Closed andychoi-ibm closed 1 year ago
/cc @Karm (mandrel), @galderz (mandrel), @geoand (openshift), @iocanel (openshift), @pedroigor (oidc), @sberyozkin (oidc), @zakkak (mandrel)
Hey @stuartwdouglas @cescoffier @vietj @pmlopes Can you recommend something like configuring Vert.x Client to prefer IPV4 resolution ?
This is probably more like an external setup problem, as per the problem description:
It seems to be hanging resolving the hostname of the configured OIDC auth server while starting the app in OpenShift that doesn't have IPv6 configured.
passing quarkus.native.additional-build-args=-J-Djava.net.preferIPv4Stack=true,-J-Djava.net.preferIPv4Addresses=true
should work around the issue though (i.e. it should not result in java.net.Inet6AddressImpl.lookupAllHostAddr(Inet6AddressImpl.java)
being invoked) .
@andychoi-ibm could you please provide a maven project that reproduces the issue?
@sberyozkin no much we can do. Vert.x resolves the DNS name using the default JDK API (which is blocking). If the DNS server is slow you get this. However, it should only happen once, then the resolution is cached.
There is an async DNS client in Vert.x. However, it is experimental and is disabled by default.
-Djava.net.preferIPv4Stack=true
would force the resolution to IPv4 - however if the DNS server is slow, it won't help.

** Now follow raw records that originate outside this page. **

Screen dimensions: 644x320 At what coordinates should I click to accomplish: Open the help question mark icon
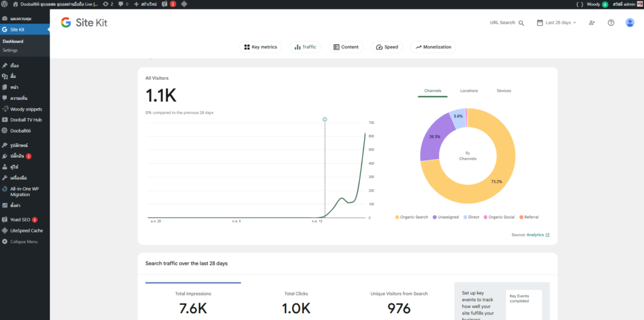click(x=611, y=23)
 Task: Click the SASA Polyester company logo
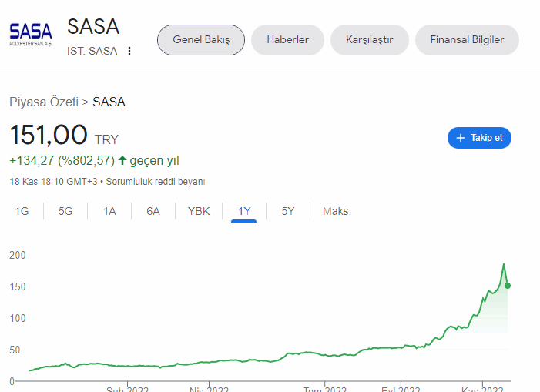pyautogui.click(x=31, y=35)
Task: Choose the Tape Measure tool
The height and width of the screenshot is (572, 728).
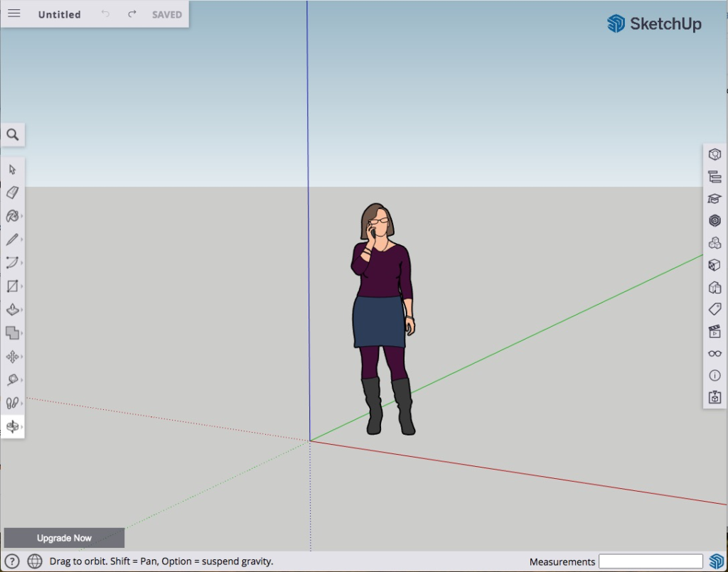Action: coord(12,380)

Thanks @cescoffier, I'd like to keep this issue open until quarkus.native.additional-build-args=-J-Djava.net.preferIPv4Stack=true,-J-Djava.net.preferIPv4Addresses=true
is cleared, as asked by Foivos
@zakkak You can use https://github.com/quarkusio/quarkus-quickstarts/tree/main/microprofile-graphql-quickstart to reproduce the issue.
<dependency>
<groupId>io.quarkus</groupId>
<artifactId>quarkus-oidc</artifactId>
</dependency>
quarkus.log.level=DEBUG
quarkus.oidc.enabled=false
quarkus.native.additional-build-args=-J-Djava.net.preferIPv4Stack=true,-J-Djava.net.preferIPv4Addresses=true
%prod.quarkus.oidc.enabled=true
%prod.quarkus.oidc.application-type=service
%prod.quarkus.oidc.discovery-enabled=false
%prod.quarkus.oidc.auth-server-url=https://quarkus.io
%prod.quarkus.oidc.jwks-path=/jwks
Note: quarkus.oidc.auth-server-url can be set to any URL.

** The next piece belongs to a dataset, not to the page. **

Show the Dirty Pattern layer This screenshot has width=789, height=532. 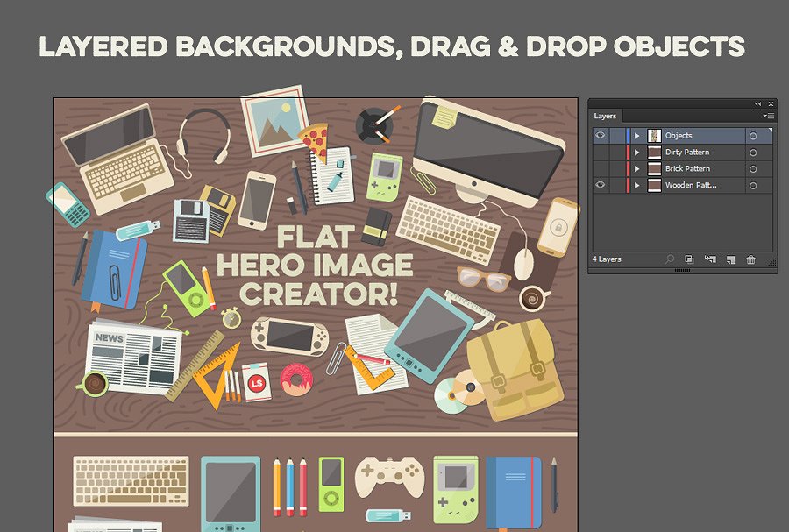pyautogui.click(x=601, y=153)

podman build -f src/main/docker/Dockerfile.native -t default-route-openshift-image-registry.apps.
podman push default-route-openshift-image-registry.apps.
@cescoffier We're running the app in AWS ROSA and we haven't experienced DNS server slowness with other apps.
Thank you for the reproducer @andychoi-ibm.
Regarding java.net.preferIPv4*
not being respected.
java.net.InetAddress
is registered for class reinitialization by GraalVM https://github.com/oracle/graal/blob/251442c6a74ef7ea93ed5239e669ed2b7fb96214/substratevm/src/com.oracle.svm.hosted/src/com/oracle/svm/hosted/jdk/JNIRegistrationJavaNet.java#L59 which means that no matter what value you pass to java.net.preferIPv4*
at build-time the application will check the value at runtime and use the corresponding stack.
This way we can run the same native executable on different platforms without failing if IPv6 is or isn't available on that platform etc. This also allows us to choose whether to use IPv6 or not even when supported.
So to work-around the issue using java.net.preferIPv4*
you need to move it's definition from build-time to run-time, i.e.:
you may remove quarkus.native.additional-build-args=-J-Djava.net.preferIPv4Stack=true,-J-Djava.net.preferIPv4Addresses=true
and pass -Djava.net.preferIPv4Stack=true -Djava.net.preferIPv4Addresses=true
when running the container.
@zakkak Thank you for providing the detailed analysis and a solution! Would you be able to recommend a good option to pass the system properties to the running container?
You can edit the docker.native file and pass the property.
Would you be able to recommend a good option to pass the system properties to the running container?
@andychoi-ibm No, unfortunately I am not familiar with that part, I will leave it to someone more familiar (and I will read the answer to learn something new)
You can edit the docker.native file and pass the property.
@cescoffier (a bit off topic) is this the standard way of doing this for JVM-mode as well? I would expect some consistency between the different modes, e.g., if application.properties
is loaded/read when running in JVM-mode, I would expect it to get loaded in native-mode and in containerized builds.
@zakkak @cescoffier Thank you, both! I was able to disable IPv6 by passing the properties via CMD but, unfortunately, got the same result with IPv4 so it seems Clement was right that this is caused by slow DNS resolution.
2023-03-16 21:31:53,736 WARN [io.ver.cor.imp.BlockedThreadChecker] (vertx-blocked-thread-checker) Thread Thread[vert.x-eventloop-thread-1,5,main] has been blocked for 3999 ms, time limit is 2000 ms: io.vertx.core.VertxException: Thread blocked at java.base@17.0.6/java.net.Inet4AddressImpl.lookupAllHostAddr(Inet4AddressImpl.java)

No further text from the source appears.